→ SOURCE DOCUMENT
┄┄┄┄┄┄┄┄┄┄

No less opposed to British rule, Mawdudi advocated an Islamic anti-imperialist platform that asserted opposition to colonialism together with safeguarding Muslim interests. The communalist rhetoric, articulated in terms of religious symbolism, gave place to revivalist discourse when taken to its logical conclusion. This course of events, moreover, soon imbued Mawdudi with a sense of mission, permitting him to articulate his views as a discrete religious and political platform. In 1925 a young Muslim activist assassinated the Hindu revivalist leader Swami Shradhanand. The swami, who had advocated reconverting low-caste converts to Islam back to Hinduism, had publicly slighted Muslim beliefs. The assassination led to widespread criticism of Islam as a religion of violence by the Indian press. Angered by this response and summoned to action by Muhammad ‘Ali’s sermon at Delhi’s Jami’ Mosque encouraging Muslims to defend their faith, Mawdudi took it upon himself to clarify to critics Islam’s position on the use of violence. The result was his famous treatise on war and peace, violence and jihdd in Islam, Al jihdd f al-Islam (Jihad in Islam). This book was the only systematic explanation of the Muslim position on jihdd in response to criticism by the press, and it remains one of the most articulate expositions of this theme by a revivalist thinker; it received warm accolades from the Muslim community and confirmed Mawdudi’s place among the Muslim literati.

┄┄┄┄┄┄┄┄┄┄

→ RECORDED INFORMATION

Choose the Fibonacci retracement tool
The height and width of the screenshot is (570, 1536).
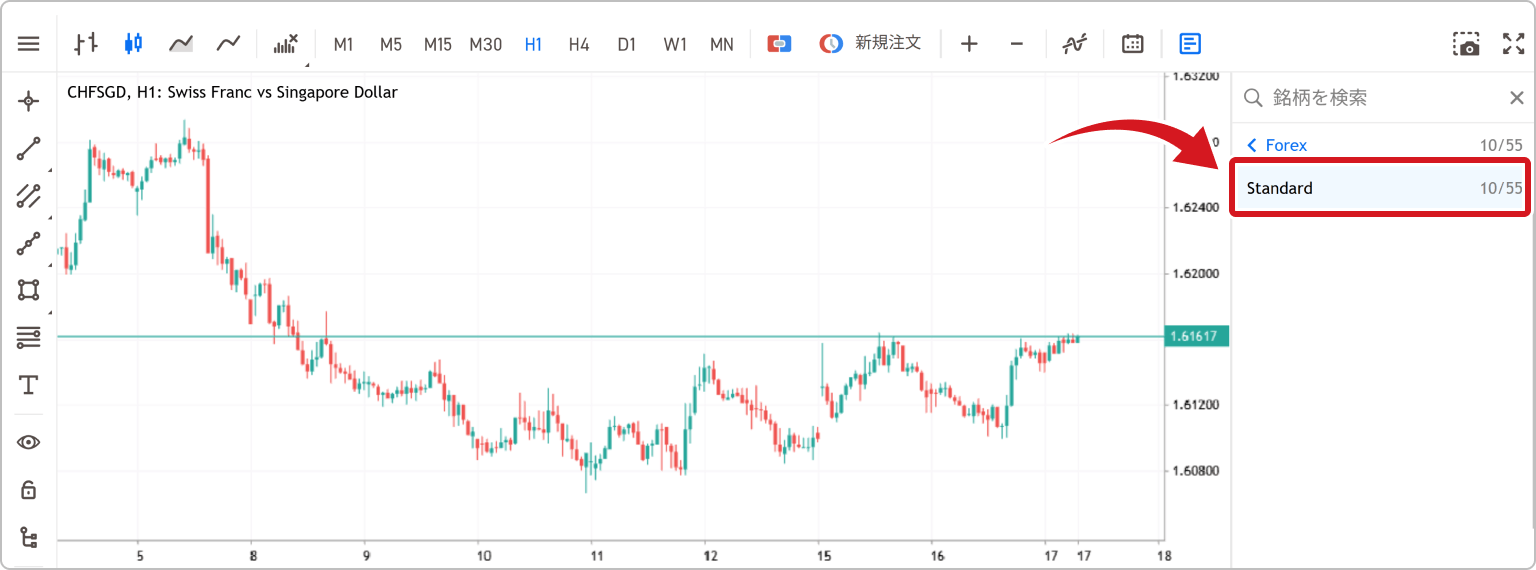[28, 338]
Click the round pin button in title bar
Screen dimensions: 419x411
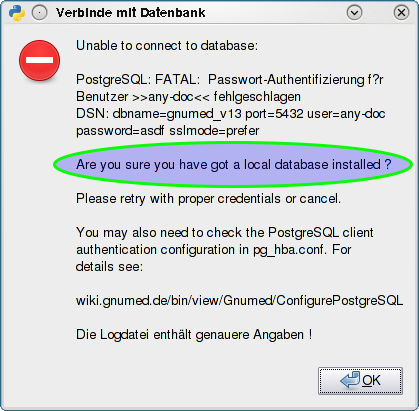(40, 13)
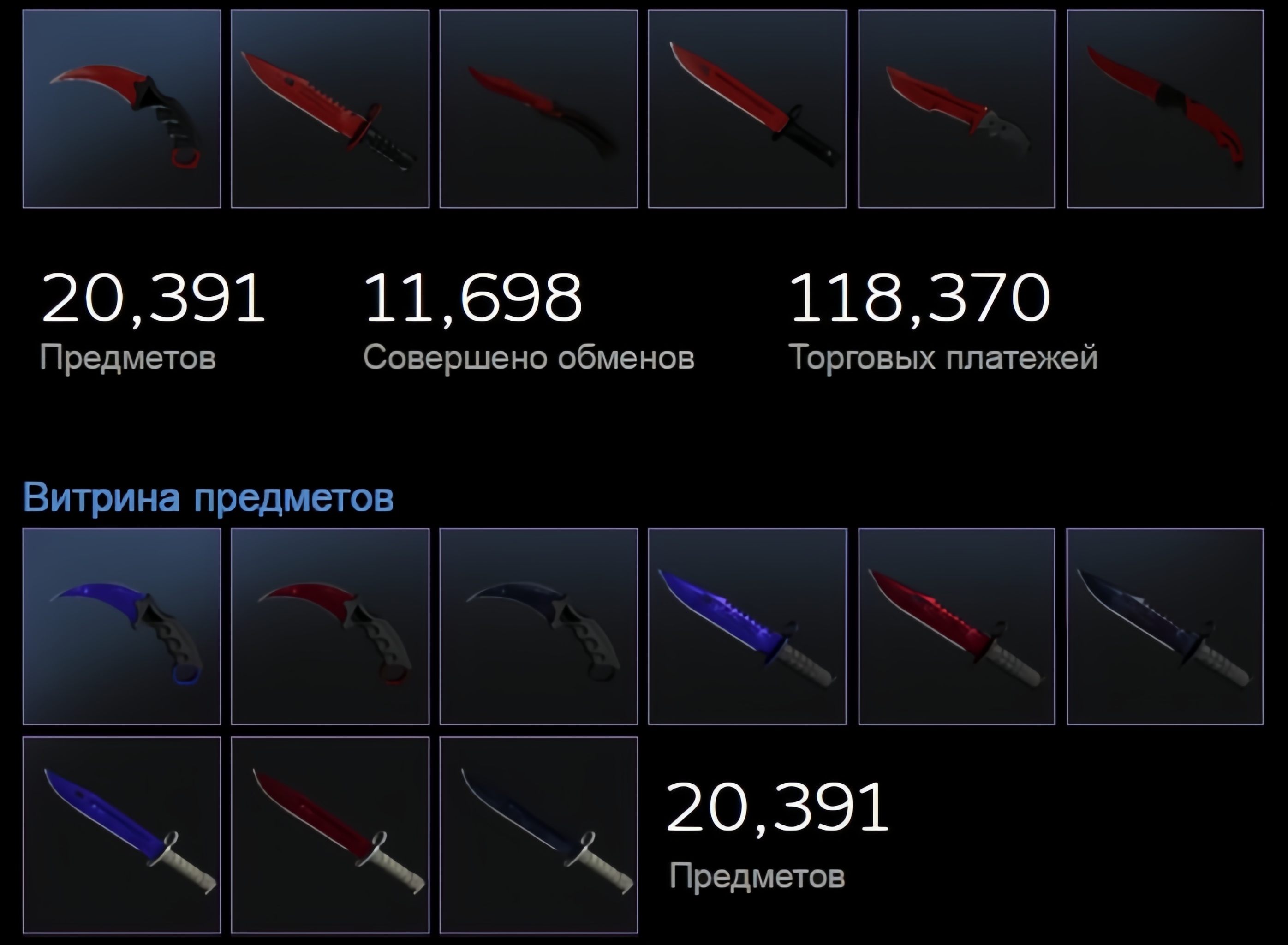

┄┄┄┄┄┄┄┄┄┄

→ INSTRUCTION 1
Answer these questions using the passage on Mawdudi.
(a) In what year was Swami Shradhanand assassinated?
(b) Whose sermon at Delhi's Jami' Mosque urged Muslims to defend their faith?
(c) After the assassination, what did the Indian press widely criticize Islam as?
→ INSTRUCTION 2
Continue the passage on Mawdudi from the point where it ends.

→ FINAL RESULT 1
(a) 1925
(b) Muhammad 'Ali's
(c) A religion of violence

→ FINAL RESULT 2
Mawdudi became convinced that his vocation lay in leading his community to political and religious salvation. The direction which this endeavor was to take was not, however, entirely clear. In 1928 Mawdudi moved to Hyderabad and immersed himself in writing. He completed a number of translation projects, historical accounts of Hyderabad, and religious texts at the behest of the nizam’s government, the most important of which was his seminal introduction to Islam, Risalah -yi diniyat (later translated as Towards Understanding Islam). It was here that he first grew a beard, adopted Indo-Muslim attire, and underwent a conversion experience, one which was religious in content but motivated by his understanding of political imperatives. The political situation in Hyderabad, the last remnant of Muslim rule in India, was highly precarious at the time. The majority Hindu population had begun to assert itself, and the power of the nizam was on the wane. Mawdudi did not remain unaffected by what he witnessed in his birthplace. He became convinced that the decline of Muslim power stemmed from the corruption and pollution of Islam, the centuries of dross that had obscured the faith’s veritable teachings. Conversely, the salvation of Muslim culture lay in the restitution of Islamic institutions and practices, once the culture was cleansed of the unsavory cultural influences that had sapped its power. He therefore encouraged the nizam’s government to reform Hyderabad’s Islamic institutions and to promote the veritable teachings of the faith. The government’s subsequent inaction disheartened Mawdudi and led him to lose trust in the existing Muslim political structures and instead to look for a new, all-inclusive sociopolitical solution.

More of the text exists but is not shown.